Neutral Fact Finding:
We are occasionally asked to look at claims for one or both parties (often public owners), and give a neutral opinion on the merits of a claim or related group of claims, both as to entitlement and recoverable damages. In our opinion, this process is not used enough in the industry, even though some state rules, including the court rules in North Carolina, recognize and sanction the process, and even though many lawyers and ADR experts have touted the procedure for years. The cost of a neutral fact finder usually is greater than the cost of a mediator, but it can be money well spent in a complex case, and especially when coupled with mediation.
Dispute Review Boards:
Although not commonly used in North Carolina, our firm members have experience serving on dispute review boards in other states. Richard Conner served on three Dispute Resolution Boards for the $1 Billion+ toll roads constructed in the San Joaquin Hills Transportation Corridor, Orange County, California for several years.
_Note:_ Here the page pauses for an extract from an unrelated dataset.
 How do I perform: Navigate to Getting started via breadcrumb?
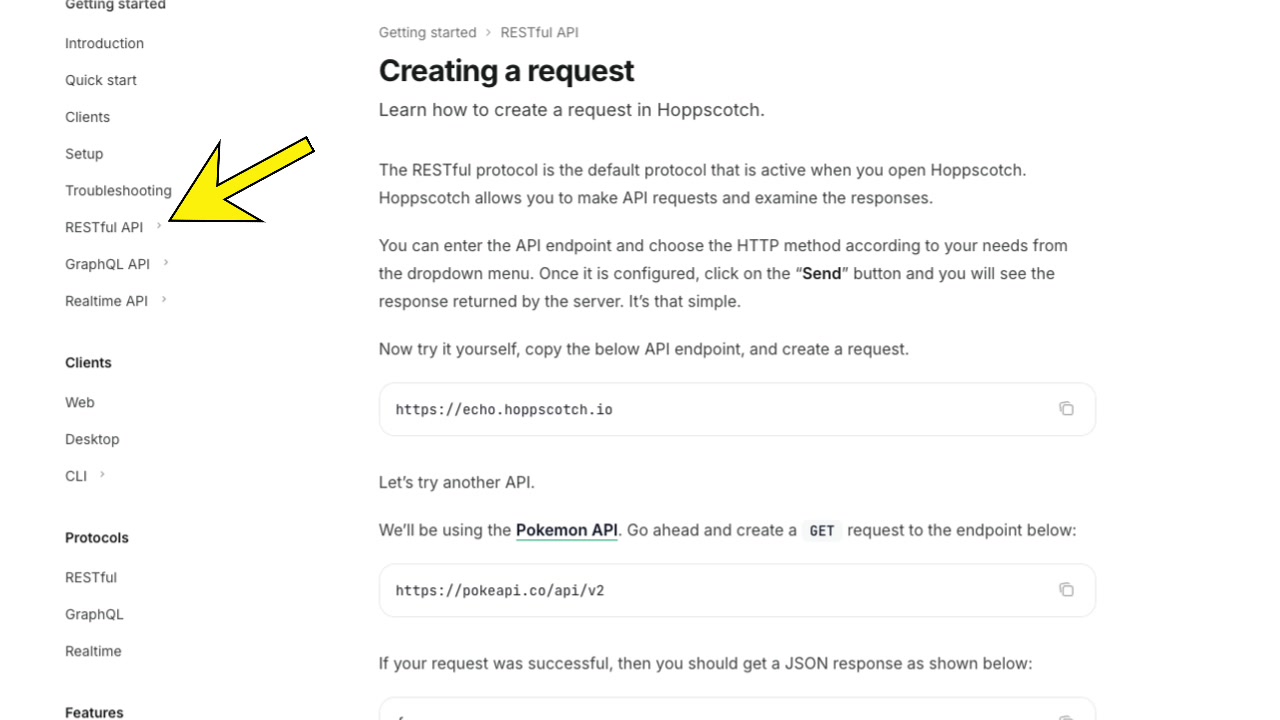click(x=427, y=32)
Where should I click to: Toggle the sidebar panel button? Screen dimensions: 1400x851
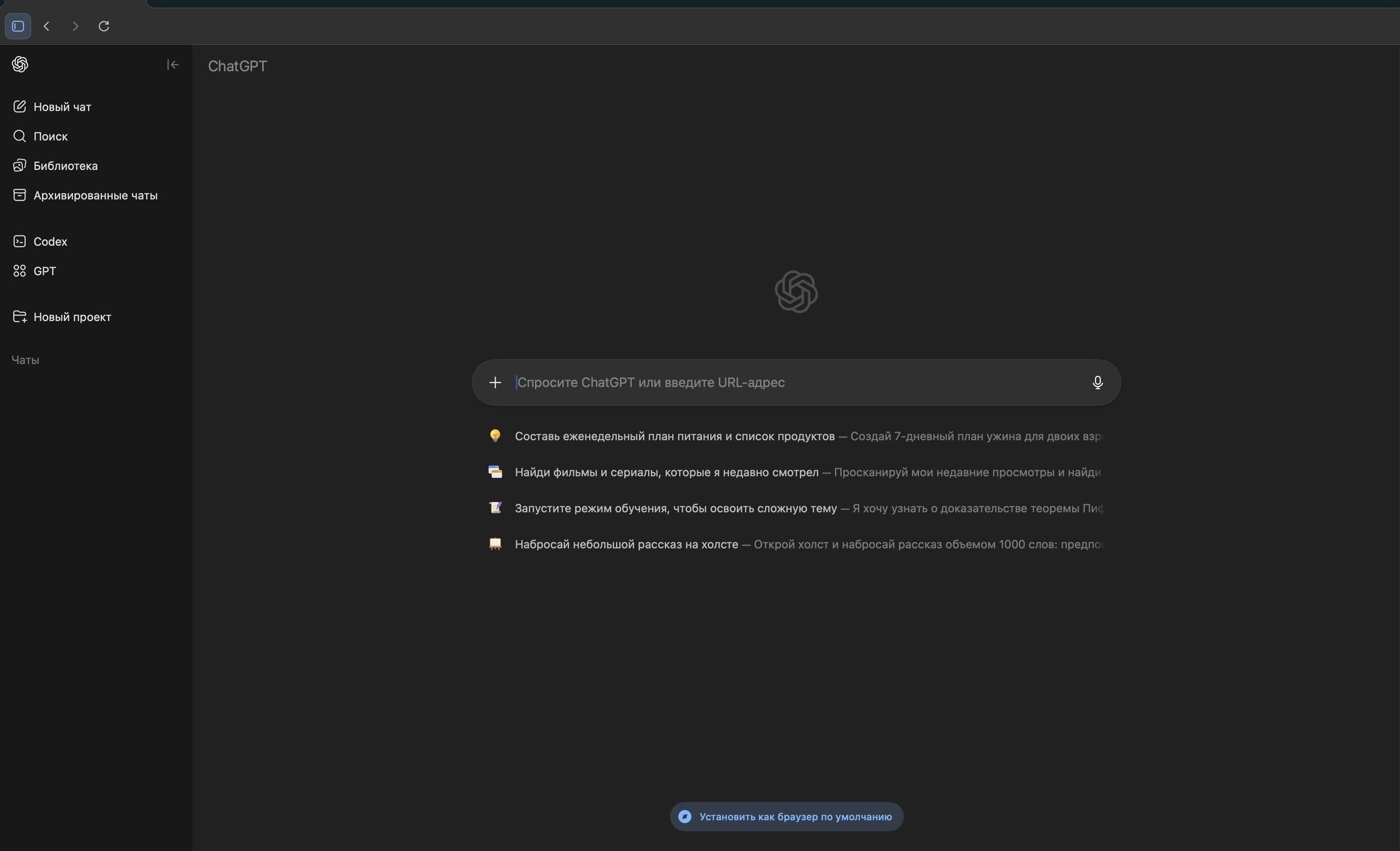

Holt Gwyn served on a Dispute Resolution Board for a Northern Virginia project and a multi-year mixed-use project in North Carolina.
Development of ADR Programs:
We have drafted and negotiated ADR rules and procedures for numerous projects over the years, including a high-rise resort on the South Carolina coast, a corporate headquarters in North Carolina, a Superfund site in Michigan, and several public buildings in our home state. Although it is usually best to decide on ADR procedures at the beginning of a project, we are often called on to fashion a dispute resolution procedure mid-project, as disputes arise. Negotiating an ADR process to resolve a pending dispute can be a challenge, but it is a challenge we embrace, because it is often best for the parties and the project. We have negotiated such arrangements in dozens of cases. In one case, we were able to negotiate an agreement to retain a neutral fact finder to resolve dozens of disputed change orders and backcharges on a prominent public arena project, with the result that litigation was avoided altogether.
Sometimes our role extends beyond the creation of a project ADR process. We are prepared to step in as counsel to or “friend of the project.” In that role, we review contracts for clarity, balance and fairness, review insurance and risk management programs, review the project information program, administer the ADR program and even serve as (or find) the neutral fact finder. We expect the need for these services to grow as the industry embraces enterprise and consensus contract documents and delivery systems.